Antananarivo, 1er Mars, 18h45 – Une première cohorte de chefs d’entreprise malgache au programme Stanford Seed. Après la présentation du programme en juin 2022, 25 dirigeants d’entreprise ont répondu à l’appel de la prestigieuse université américaine. Sur les 25 candidatures reçues, sept ont été retenues pour participer à l’aventure, souligne Jeff Prickett, directeur global de Stanford Seed de retour sur la Grande île, ce mercredi.
Le programme Stanford Seed existe depuis 13 ans, mais c’est la première fois que des Malgaches y participent. Les chefs d’entreprise malgaches ont ainsi pu suivre des formations en ligne et en présentiel dans le cadre du programme, dont un regroupement qui s’est tenu au Kenya.
L’expérience a été unique, témoignent certains d’entre eux, ce mercredi à Anosy. Claudia Rabetsivoh, directrice général de la société Imex et seule femme malgache de cette cohorte rapporte que le programme a bénéficié à toute son équipe. “ Ce n’est pas une formation uniquement pour les leaders, mais une formation pour toute l’équipe et c’est ce qui est le plus important”, confie-t-elle.

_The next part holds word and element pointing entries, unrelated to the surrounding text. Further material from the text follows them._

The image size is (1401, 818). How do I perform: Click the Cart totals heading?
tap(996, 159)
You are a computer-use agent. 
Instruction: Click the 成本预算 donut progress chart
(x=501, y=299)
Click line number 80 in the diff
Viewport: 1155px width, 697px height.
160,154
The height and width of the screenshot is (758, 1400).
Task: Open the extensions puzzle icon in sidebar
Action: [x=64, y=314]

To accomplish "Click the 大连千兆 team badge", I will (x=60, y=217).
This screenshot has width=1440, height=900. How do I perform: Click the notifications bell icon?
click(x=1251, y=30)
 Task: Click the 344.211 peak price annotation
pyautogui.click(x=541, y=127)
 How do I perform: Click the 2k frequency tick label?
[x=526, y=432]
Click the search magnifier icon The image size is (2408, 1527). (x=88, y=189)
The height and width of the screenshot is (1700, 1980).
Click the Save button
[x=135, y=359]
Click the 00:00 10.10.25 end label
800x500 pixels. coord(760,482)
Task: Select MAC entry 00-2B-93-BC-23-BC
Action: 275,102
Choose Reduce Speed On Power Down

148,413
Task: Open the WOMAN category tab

Le programme vise à former les dirigeants des PMI et PME avec des chiffres d’affaires annuels entre 300.000 et 15 millions de dollars dans le but de développer leurs entreprises et augmenter leurs chiffres d’affaires. Cette tranche d’entreprises est visée spécialement par Stanford pour leur capacité à créer des emplois et à apporter des changements dans la communauté. Le programme de formation dure 11 mois à temps partiel pour les directeurs d’entreprises et les membres de son équipe managériale pour une modique somme de 6000 dollars de frais de scolarité.
L’autre avantage du programme est le réseautage qu’il permet de développer. Les participants sont des entreprises issues de nombreux pays du continent africain et de l’Asie du Sud dans la même tranche de revenus. L’échange d’expérience et de partage fait partie de l’expérience et il permet aussi pour aux leaders participants de trouver des opportunités afin de développer leurs activités à l’étranger.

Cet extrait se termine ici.